If they interpreted the comment correctly, then their downvote makes no sense. Hence attributing it to misunderstanding is actually more charitable.

(Unless you have a better explanation for the otherwise-mystifying downvote.)

Replies from: lessdazed
comment by lessdazed · 2011-08-06T06:59:12.610Z · LW(p) · GW(p)

By that reasoning, the original comment would never have been written.

Replies from: komponisto
comment by komponisto · 2011-08-06T07:11:54.936Z · LW(p) · GW(p)

You think the downvoter agreed with the original comment? Given that comment's score, the post's score (for example), and the fact that I have been downvoted before due to misunderstanding, I think a misunderstanding is more likely.

(Of course this is less relevant now anyway, since the score has changed, implying to me that the misunderstanding has been dispelled.)

comment by thomblake · 2009-05-08T20:11:59.353Z · LW(p) · GW(p)

The above comment, it seems, must be taken either: (1) as a joking 'Eliezer Yudkowsky fact' in the style of the post, or (2) as an attempt to state a true fact about Eliezer Yudkowsky for reasons that don't seem important.

If it was (1), I don't get it. How is this hyperbole, or funny?

If it was (2), you fail. Eliezer didn't go to high school, and thus did not drop out.

Replies from: Annoyance, nawitus
comment by Annoyance · 2009-05-08T20:16:06.891Z · LW(p) · GW(p)

If it was (2), you fail. Eliezer didn't go to high school, and thus did not drop out.

Eliezer Yudkowsky has never been married or hit a woman; he stopped beating his wife nevertheless, thank you for asking.

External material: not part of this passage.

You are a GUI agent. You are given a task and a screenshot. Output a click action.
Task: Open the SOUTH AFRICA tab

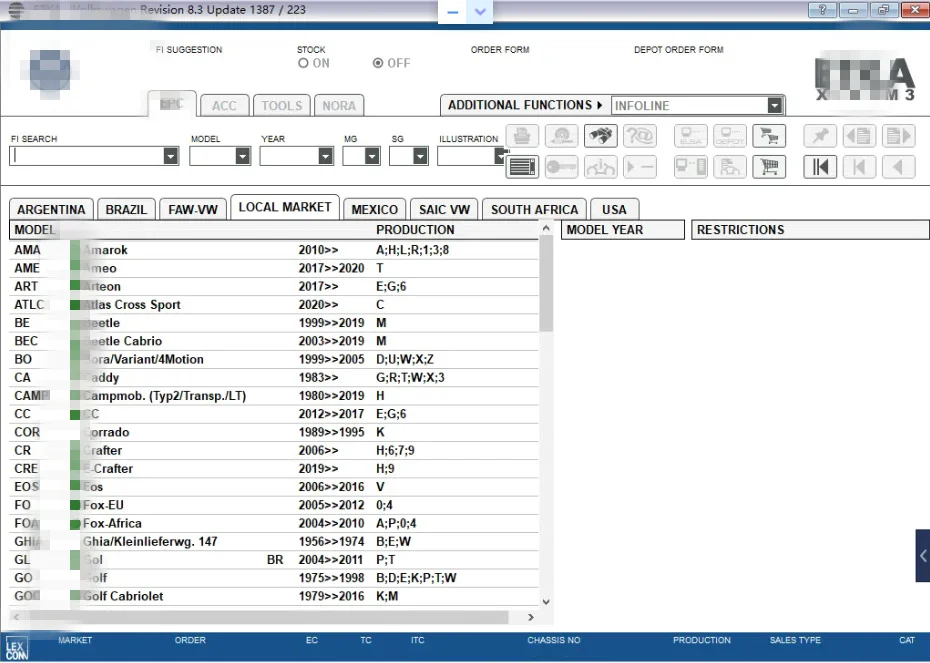pyautogui.click(x=534, y=209)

Remarkable! A comment without any criticism of EY, no worse than the other stupid comments in this thread, which nevertheless is strongly voted down.

comment by nawitus · 2009-05-09T14:15:47.492Z · LW(p) · GW(p)

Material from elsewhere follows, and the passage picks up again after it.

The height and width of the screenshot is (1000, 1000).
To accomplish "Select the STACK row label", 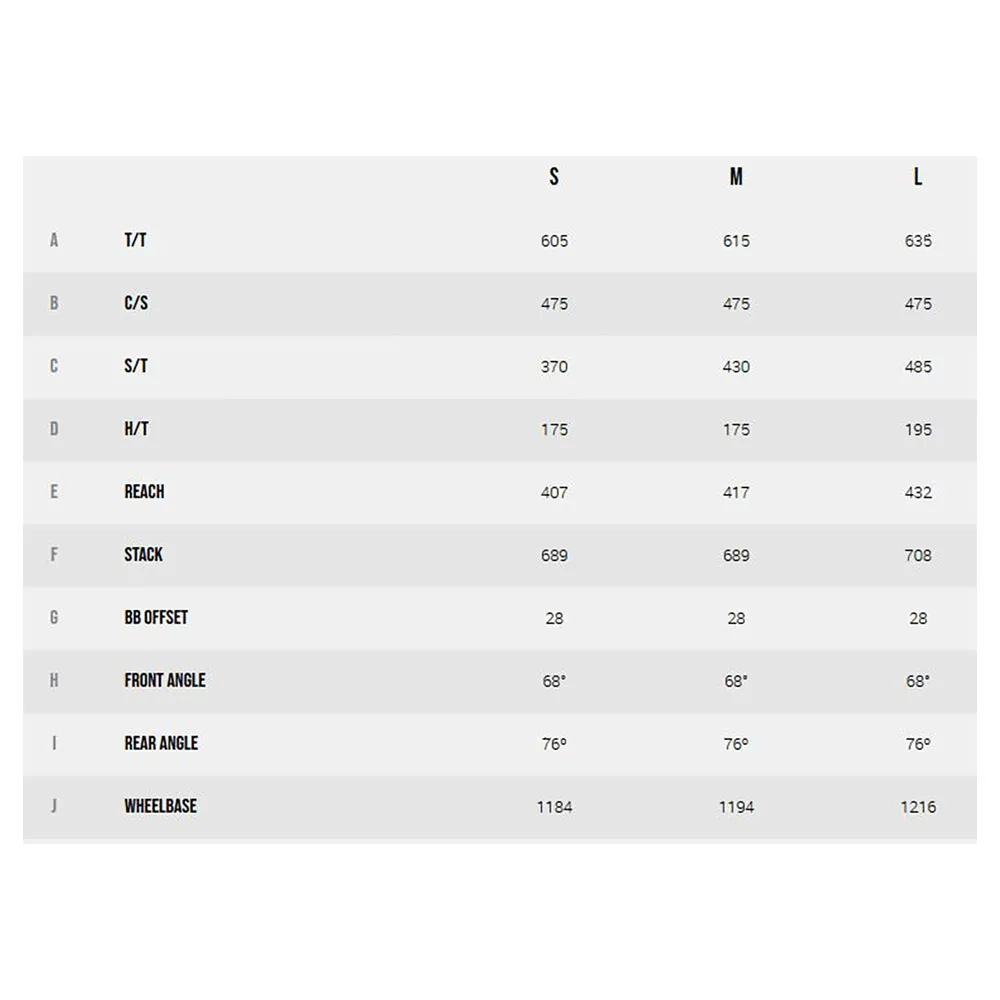I will [x=143, y=555].
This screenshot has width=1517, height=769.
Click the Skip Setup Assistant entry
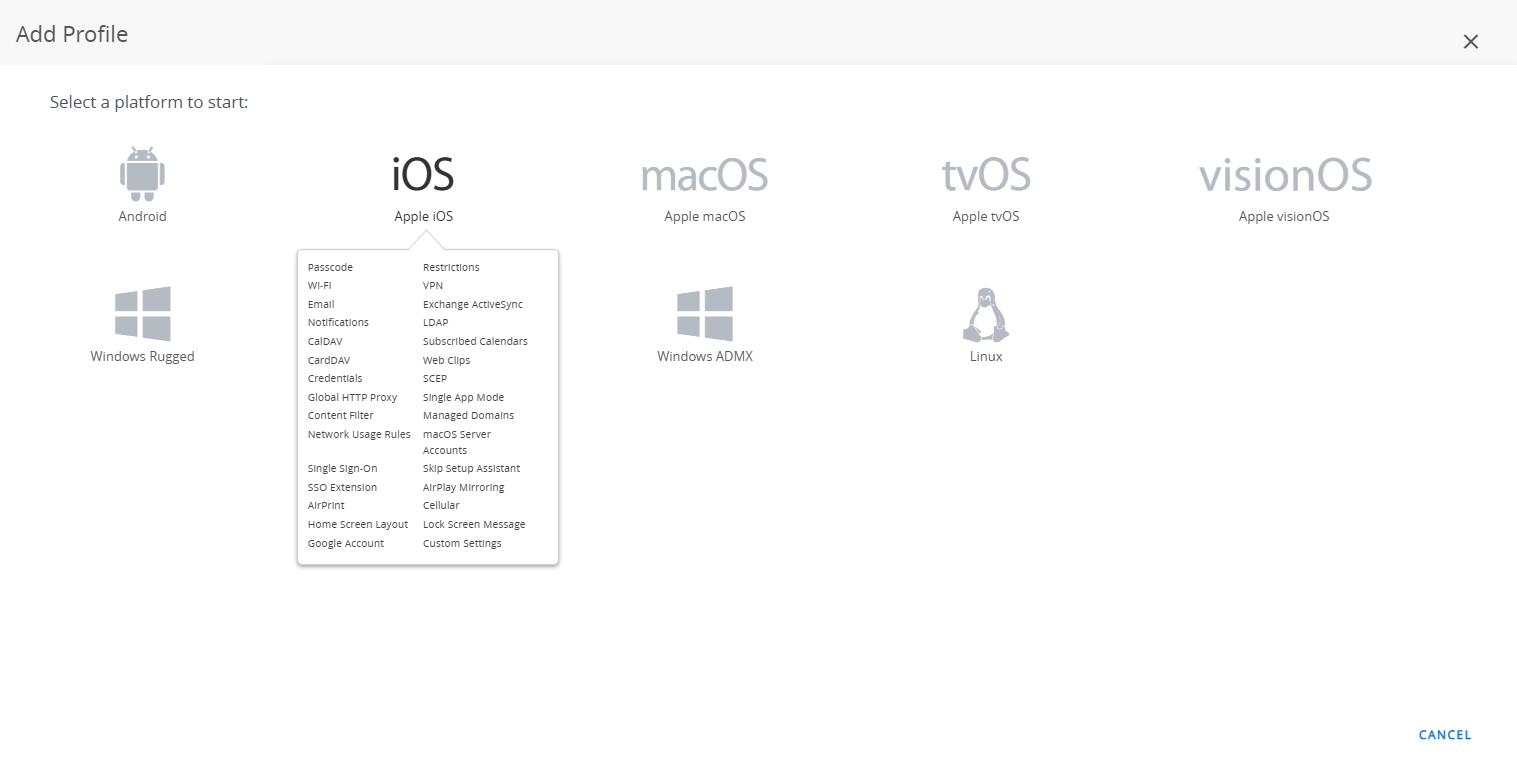[471, 468]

It was an example how embarrassing facts (yes, there was a small error, which didn't change the point though) about the Great Leader are being hidden by the karma system by "Eliezer-follower cultists".

Replies from: mjr
comment by mjr · 2009-05-09T14:32:34.337Z · LW(p) · GW(p)

First of all, it's not embarrassing, but rather irrelevant.

Second, it was a good example of how trolls are being hidden by the karma system.

Replies from: nawitus
comment by nawitus · 2009-05-09T20:50:35.952Z · LW(p) · GW(p)

I'm not a troll, but we all know rationalism doesn't apply when it comes to silencing critique of the Great Leader.

Replies from: SoullessAutomaton
comment by SoullessAutomaton · 2009-05-09T21:00:15.045Z · LW(p) · GW(p)

Please note that being a jerk in off-topic comments is not the same thing as taking a noble stand against the oppressive groupthink.